Un servizio di alto livello qualitativo, mettendo a frutto tutte le eccellenze presenti nelle varie strutture pubbliche e private della regione, facendo emergere la professionalità e la competenza di tanti professionisti di valore. Cardiologia–Urologia nel crotonese; Neurochirurgia (Cosenza), Cardiologia, Cardiochirurgia e Polo Oncologico (Catanzaro), Centro Trapianti, Cure Leucemie Infantili e Ortopedia (Reggio Calabria) e tanti altri punti di servizi specialistici nei vari ospedali vantano esperienze e professionalità esplicite e consolidate con personale indigeno che vanno valorizzate, incentivate e sostenute.

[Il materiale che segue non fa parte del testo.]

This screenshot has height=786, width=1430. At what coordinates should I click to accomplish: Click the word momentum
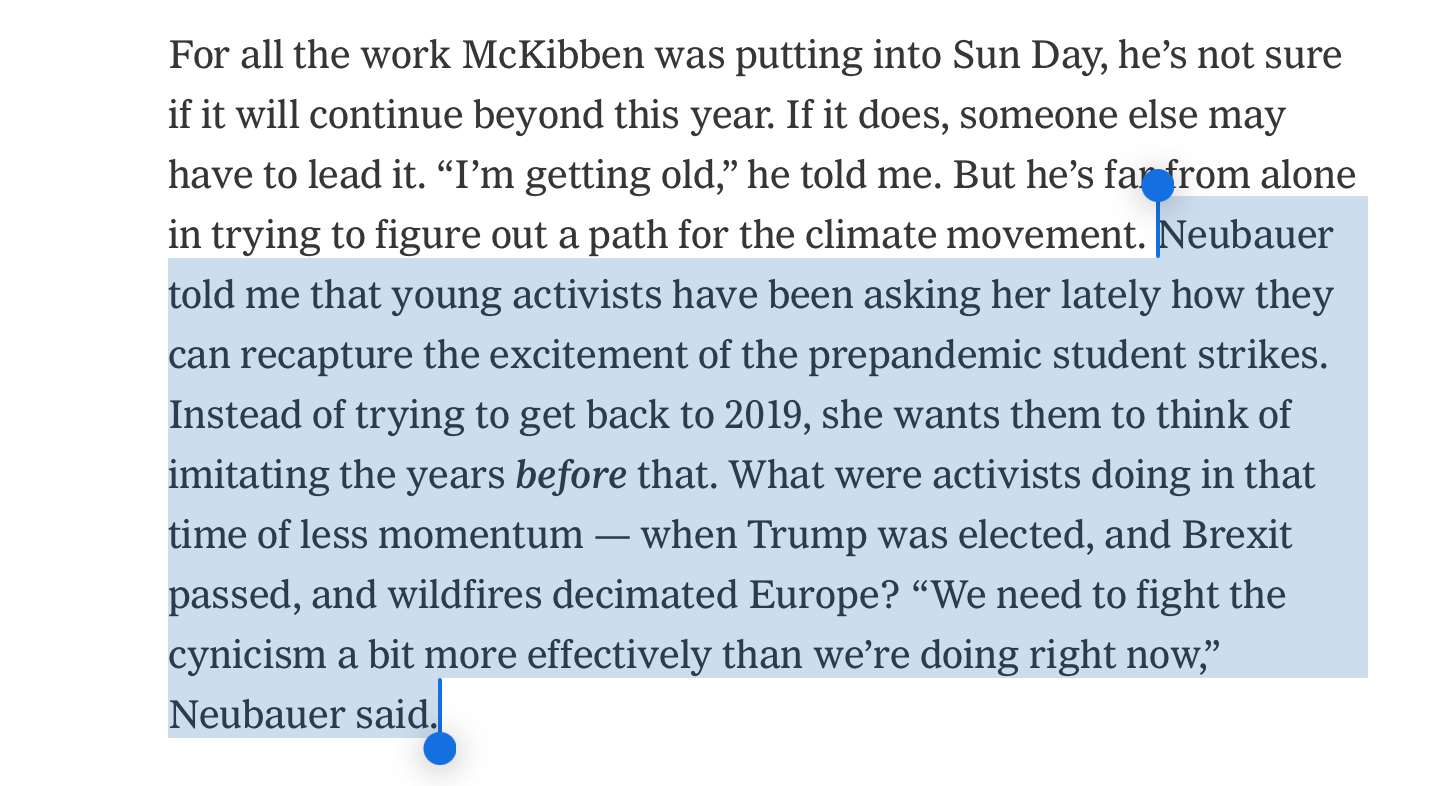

Non manca la qualità endogena, quindi, né le opportunità finanziarie offerte anche dal PNRR. Considerato che la Sanità è un servizio per definizione e, come tale, non può parametrarsi a un’azienda in ordine al bilancio e alla razionalizzazione della spesa, che va comunque rapportata alle necessità reali del settore: riqualificazione e potenziamento strutturale in tutte le articolazioni del sistema con la dotazione completa di tutta la strumentazione e attrezzatura adeguata.

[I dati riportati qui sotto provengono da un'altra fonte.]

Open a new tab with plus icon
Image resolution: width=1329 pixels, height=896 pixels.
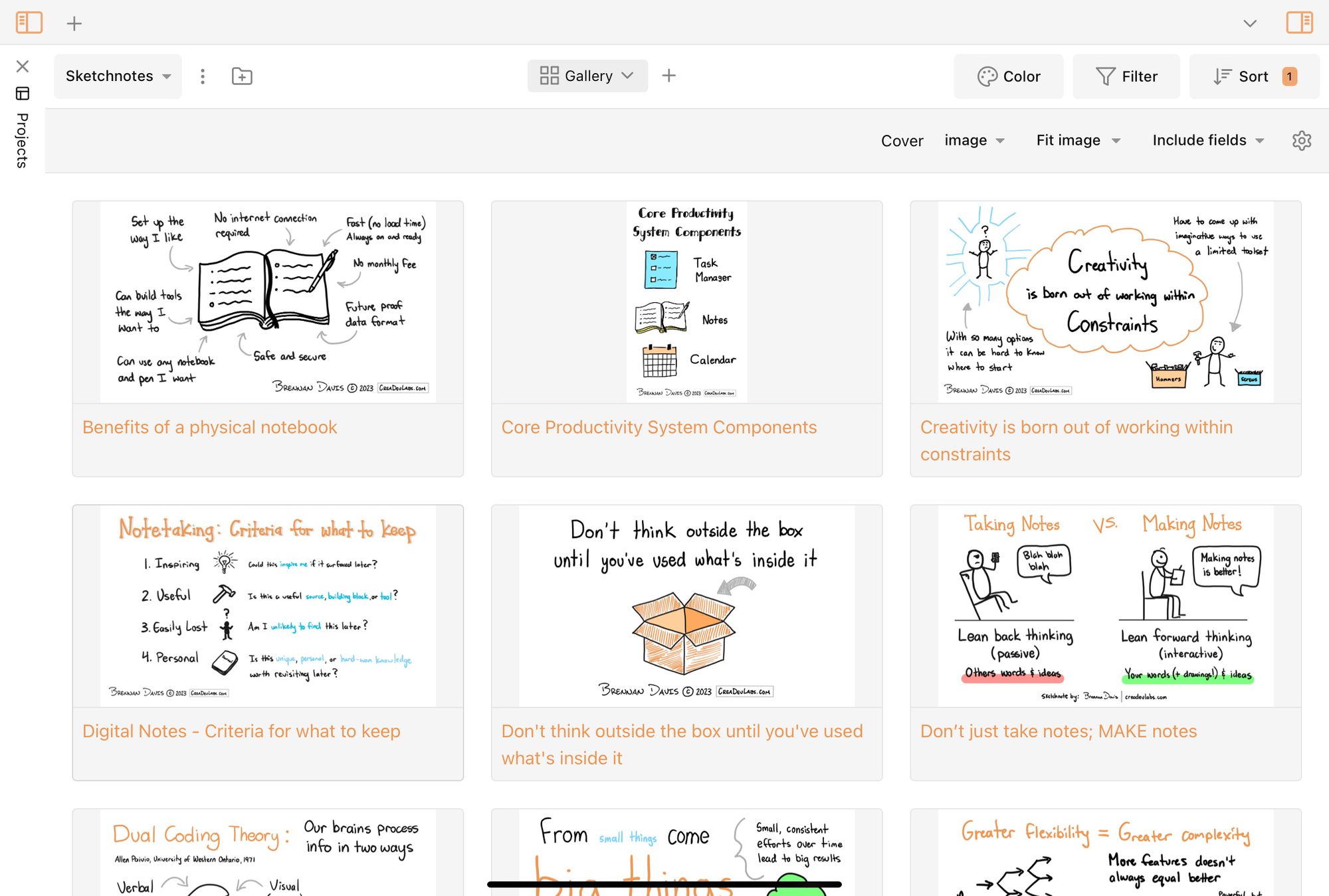coord(74,23)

Sono questi elementi basilari per la pianificazione di un nuovo e moderno Servizio sanitario regionale. Si dice che «quello che accadrà in tutti gli altri giorni che verranno può dipendere da quello che farai tu oggi».

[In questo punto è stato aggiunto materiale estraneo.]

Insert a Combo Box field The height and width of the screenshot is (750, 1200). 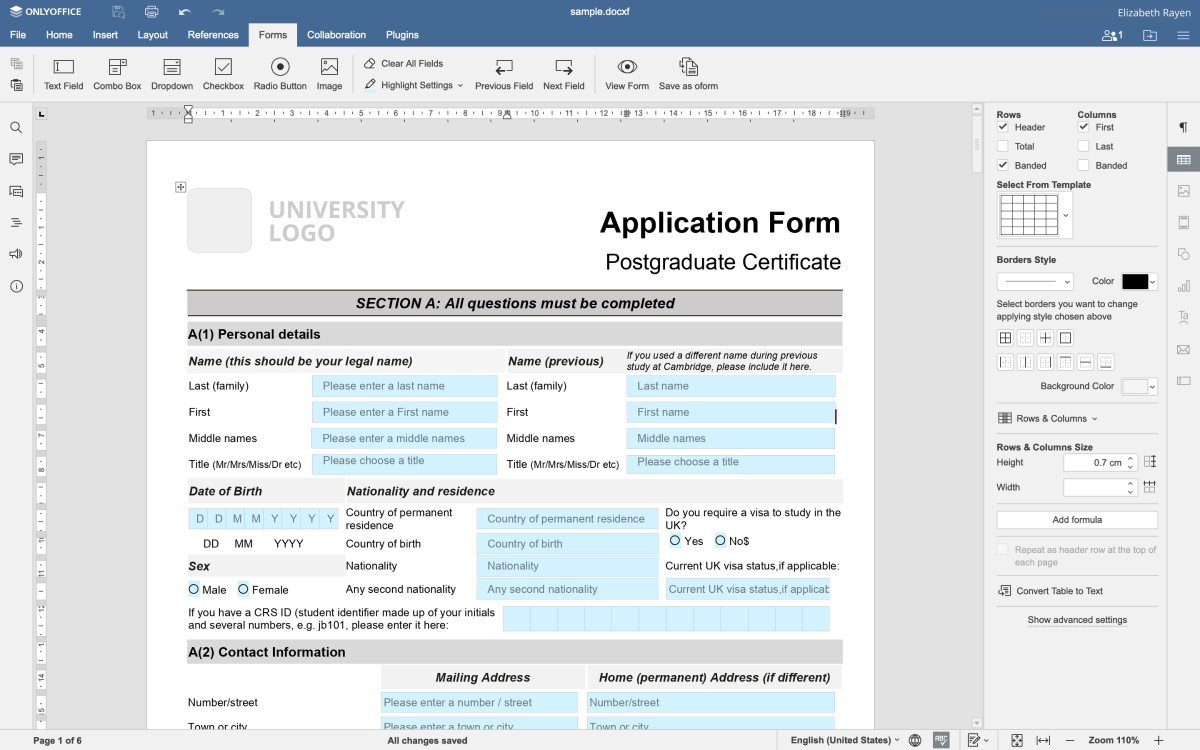coord(117,72)
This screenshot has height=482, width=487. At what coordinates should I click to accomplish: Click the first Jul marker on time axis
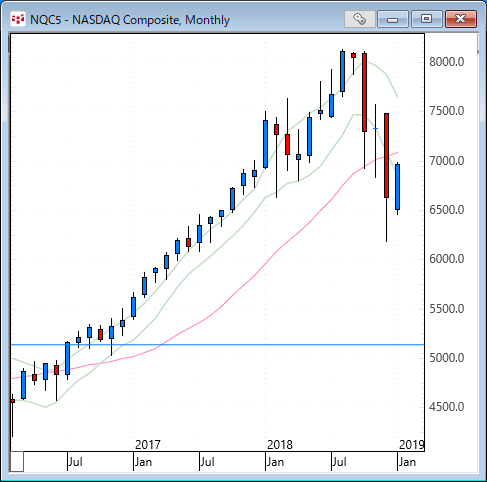click(x=75, y=462)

È un monito da considerare nel programmare con coscienza, senza manicheismi, avendo contezza delle negatività, smantellando un sistema perverso, sostenendo e incentivando le “eccellenze” e positività esistenti. Il sostegno finanziario straordinario va rapportato alle esigenze particolari di una regione come la Calabria, con una condizione geo-orografica, economica e sociale del tutto singolare che impone un solidarismo differenziato.
Nessuna limitazione programmatica. Implementare la “rete ospedaliera” e la “rete territoriale” con tutte le strutture di servizio, messe in atto contestualmente; dotazione completa di strumentazione e apparecchiature di avanguardia. Giusto e doveroso fare questo per i calabresi che meritano un servizio sanitario al pari degli altri.